Learning Cocoa
February 9th, 2008
Putting things into an NSPopupButton
- it’s easier to use an array of objects with a string property than it is to just use an array of strings. e.g. create a ‘Thing’ class that has a ‘name’ property of type NSString, and put some of them in an NS(Mutable)Array
- you can initialise this array in the
awakeFromNibmethod in your controller - you want to drag an Object from the palette into your MainMenu.nib amd set the Class (in the Identity tab – the ‘i’) to be that of your controller
- then drag an Object Controller into the nib, and control+drag it to your controller (the object you just renamed), selecting the ‘content’ outlet where prompted. Rename this to ControllerAlias (or at least subsitute this where ‘ControllerAlias’ is used below…)
- then, you want an Array Controller as well that will represent the array that’s been initialised in the controller. I named this after the array in my controller
- In the ‘Bindings’ tab (green shapes), expand the ‘Content Array’ section, tick the box and select ‘ControllerAlias’ from the menu. The Controller Key wants to be ‘selection’ and the Model Key Path should be the same as the property of your controller that contains the array of items.
- Your controller should have an IBOutlet for the NSPopupButton you’ve created in the window, so control+drag the NSPopupButton to the Object you created for the controller, and select the outlet when prompted – it will only show you a list of NSPopupButtons (or subclasses).
- Next, select the NSPopupButton in the window (click on it just once, more clicks will select the ‘Cell’ instead, which we don’t want) and then flip to the Bindings tab in the inspector.
- For ‘Content’, tick the box and choose/type the name of the ArrayController you created. The Controller Key wants to be ‘arrangedObjects’, the other two boxes should be empty.
- ‘Content Values’ wants to also be bound to the ArrayController, and again the Controller Key should be ‘arrangedObjects’, but this time the Model Key Path wants to be ‘name’ – or the name you gave to the property on your ‘Thing’s. Finally, the Selected Index also wants to be bound to the ArrayController, with Controller Key set to ‘selectionIndex’

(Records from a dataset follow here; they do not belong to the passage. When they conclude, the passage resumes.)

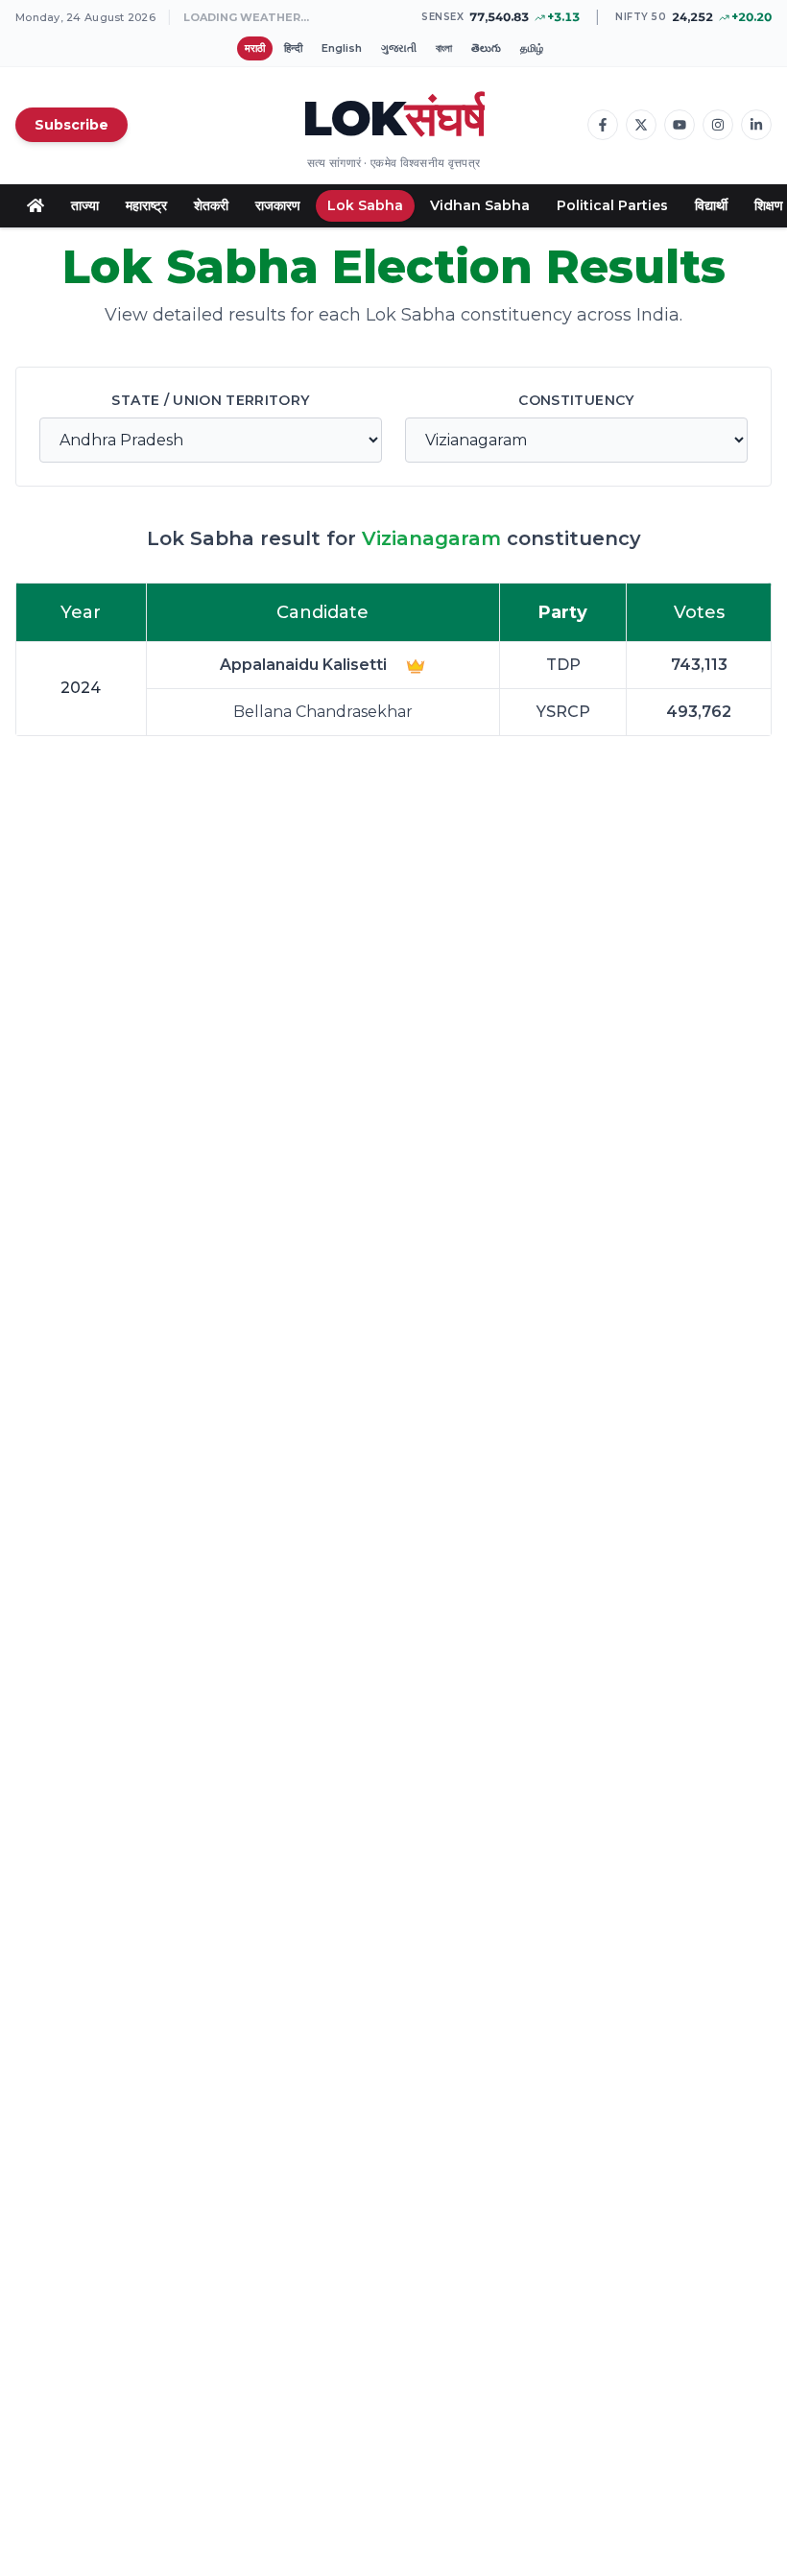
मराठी (255, 48)
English (342, 48)
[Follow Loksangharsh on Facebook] (602, 124)
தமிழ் (531, 48)
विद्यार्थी (711, 205)
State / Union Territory (210, 400)
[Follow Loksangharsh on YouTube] (679, 124)
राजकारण (277, 205)
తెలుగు (486, 48)
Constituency (575, 400)
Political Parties (612, 205)
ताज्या (85, 205)
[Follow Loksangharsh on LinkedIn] (756, 124)
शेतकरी (211, 205)
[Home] (35, 205)
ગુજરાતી (399, 48)
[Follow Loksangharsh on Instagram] (718, 124)
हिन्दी (293, 48)
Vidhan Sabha (480, 205)
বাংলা (444, 48)
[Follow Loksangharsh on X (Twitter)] (641, 124)
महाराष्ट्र (146, 205)
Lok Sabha (365, 205)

- to get at the value from the controller, setup an IBAction (from a button click or similar) and then you can get at the string value using
[popupbuttonField titleOfSelectedItem]. More useful would be to access the object that you used to bind in the first place, but I can’t seem to get that to work.
Making HTTP POST requests
Coming from PHP, this seems like it’s really complicated, so I wouldn’t be at all surprised if I was missing something…
- To make a request, you need one each of NSURL, NSURLRequest and NSURLConnection. Using NSMutableURLRequest makes the code a bit neater (as you can set properties after initialisation), not sure why you wouldn’t want to use it always? (memory? does ‘mutating’ involve copies?)
- the NSURL is quite basic, just a wrapper around a string:
[url initWithString:@"http://www.example.com"]
- NSURLRequest has initWithURL that takes an NSURL
- To make it a POST request:
setHTTPMethod:@"POST"
- the body of the request can’t just be a string (so far as I understand it…), it has to be an instance of NSData:
NSString* postBody = @"foo=bar&baz=bax";
NSMutableData* requestData = [NSMutableData data];
[requestData appendData:[postBody dataUsingEncoding:NSUTF8StringEncoding];
[request setHTTPBody:requestData]; //request is a NSMutableURLRequest
- NSURLConnection has initWithRequest, but uses ‘delegate’ to handle what happens with the response. Using
delegate:selfand defining the prescribed methods on the class you’re calling from is probably the simplest way, but seems to mix concerns a bit too much? - You need to implement didReceiveResponse, didReceiveData, didFailWithError and didFinishLoading. The Apple Docs do a pretty good job of explaining this.
- One thing I did differently though, was change the signature of didReceiveResponse to specify NSHTTPURLResponse (instead of just NSURLResponse) as the parameter-type, as then code-completion gives you the ‘statusCode’ property (200=success, 404=not found etc.).
- The NSHTTPURLResponse class also has a static ‘localizedStringForStatusCode’ method that converts the numbered codes into (presumably localised) strings.
- This will let you know what’s happening, but any action that uses the returned data should be in didFinishLoading
Bear in mind this is the way I’ve discovered to do things. If there are better ways I’d like to know about them!